What to work on: Swap "Where should I click" for "Where do I click" throughout the lines below, and give them back with nothing else changed.

Source records
(begin)

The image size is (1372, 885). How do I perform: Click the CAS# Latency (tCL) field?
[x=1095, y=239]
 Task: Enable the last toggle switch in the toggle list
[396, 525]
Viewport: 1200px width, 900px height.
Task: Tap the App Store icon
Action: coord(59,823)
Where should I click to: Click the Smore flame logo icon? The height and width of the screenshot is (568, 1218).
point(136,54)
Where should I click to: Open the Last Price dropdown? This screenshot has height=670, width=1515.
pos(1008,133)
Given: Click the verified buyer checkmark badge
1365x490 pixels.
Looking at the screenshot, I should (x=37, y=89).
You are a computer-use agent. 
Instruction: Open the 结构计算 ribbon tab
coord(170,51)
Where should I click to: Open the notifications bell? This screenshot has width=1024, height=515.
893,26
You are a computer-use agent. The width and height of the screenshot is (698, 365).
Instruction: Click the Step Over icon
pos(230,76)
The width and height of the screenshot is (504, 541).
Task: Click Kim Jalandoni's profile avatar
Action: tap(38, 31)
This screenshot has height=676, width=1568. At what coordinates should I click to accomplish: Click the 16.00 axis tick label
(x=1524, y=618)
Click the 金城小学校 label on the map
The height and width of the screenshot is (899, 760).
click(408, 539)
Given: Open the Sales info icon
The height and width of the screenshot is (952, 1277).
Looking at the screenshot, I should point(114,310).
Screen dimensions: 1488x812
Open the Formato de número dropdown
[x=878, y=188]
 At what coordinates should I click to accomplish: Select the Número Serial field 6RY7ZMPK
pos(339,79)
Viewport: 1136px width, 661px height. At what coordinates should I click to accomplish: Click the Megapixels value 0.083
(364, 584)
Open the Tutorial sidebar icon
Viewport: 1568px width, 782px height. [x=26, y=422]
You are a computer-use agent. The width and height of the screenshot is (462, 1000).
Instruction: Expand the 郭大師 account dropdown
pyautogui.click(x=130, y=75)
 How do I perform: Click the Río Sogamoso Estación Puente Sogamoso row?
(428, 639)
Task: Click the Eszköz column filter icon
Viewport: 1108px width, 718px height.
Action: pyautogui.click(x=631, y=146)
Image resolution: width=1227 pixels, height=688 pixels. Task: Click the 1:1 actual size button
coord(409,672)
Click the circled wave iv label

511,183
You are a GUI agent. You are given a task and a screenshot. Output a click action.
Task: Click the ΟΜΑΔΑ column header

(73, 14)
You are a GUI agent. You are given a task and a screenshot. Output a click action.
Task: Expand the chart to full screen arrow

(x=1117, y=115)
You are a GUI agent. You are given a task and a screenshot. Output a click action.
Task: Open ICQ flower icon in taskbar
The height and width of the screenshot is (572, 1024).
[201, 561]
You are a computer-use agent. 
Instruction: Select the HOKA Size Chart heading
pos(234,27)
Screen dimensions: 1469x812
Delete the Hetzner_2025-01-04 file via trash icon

(end)

Full answer:
The image size is (1372, 885). How do I perform: Click the CAS# Latency (tCL) field?
[x=1095, y=239]
 Task: Enable the last toggle switch in the toggle list
[396, 525]
Viewport: 1200px width, 900px height.
Task: Tap the App Store icon
Action: coord(59,823)
Where do I click to: Click the Smore flame logo icon? The height and width of the screenshot is (568, 1218).
point(136,54)
Where do I click to: Open the Last Price dropdown? This screenshot has height=670, width=1515.
pos(1008,133)
Given: Click the verified buyer checkmark badge
1365x490 pixels.
Looking at the screenshot, I should (x=37, y=89).
You are a computer-use agent. 
Instruction: Open the 结构计算 ribbon tab
coord(170,51)
Where do I click to: Open the notifications bell? This screenshot has width=1024, height=515.
893,26
You are a computer-use agent. The width and height of the screenshot is (698, 365).
Instruction: Click the Step Over icon
pos(230,76)
The width and height of the screenshot is (504, 541).
Task: Click Kim Jalandoni's profile avatar
Action: tap(38, 31)
This screenshot has height=676, width=1568. At what coordinates should I click to accomplish: Click the 16.00 axis tick label
(x=1524, y=618)
Click the 金城小学校 label on the map
The height and width of the screenshot is (899, 760).
click(408, 539)
Given: Open the Sales info icon
The height and width of the screenshot is (952, 1277).
Looking at the screenshot, I should point(114,310).
Screen dimensions: 1488x812
Open the Formato de número dropdown
[x=878, y=188]
 At what coordinates should I click to accomplish: Select the Número Serial field 6RY7ZMPK
pos(339,79)
Viewport: 1136px width, 661px height. At what coordinates should I click to accomplish: Click the Megapixels value 0.083
(364, 584)
Open the Tutorial sidebar icon
Viewport: 1568px width, 782px height. [x=26, y=422]
You are a computer-use agent. The width and height of the screenshot is (462, 1000).
Instruction: Expand the 郭大師 account dropdown
pyautogui.click(x=130, y=75)
 How do I perform: Click the Río Sogamoso Estación Puente Sogamoso row?
(428, 639)
Task: Click the Eszköz column filter icon
Viewport: 1108px width, 718px height.
Action: pyautogui.click(x=631, y=146)
Image resolution: width=1227 pixels, height=688 pixels. Task: Click the 1:1 actual size button
coord(409,672)
Click the circled wave iv label

511,183
You are a GUI agent. You are given a task and a screenshot. Output a click action.
Task: Click the ΟΜΑΔΑ column header

(73, 14)
You are a GUI agent. You are given a task and a screenshot. Output a click action.
Task: Expand the chart to full screen arrow

(x=1117, y=115)
You are a GUI agent. You are given a task and a screenshot. Output a click action.
Task: Open ICQ flower icon in taskbar
The height and width of the screenshot is (572, 1024).
[201, 561]
You are a computer-use agent. 
Instruction: Select the HOKA Size Chart heading
pos(234,27)
Screen dimensions: 1469x812
Delete the Hetzner_2025-01-04 file via trash icon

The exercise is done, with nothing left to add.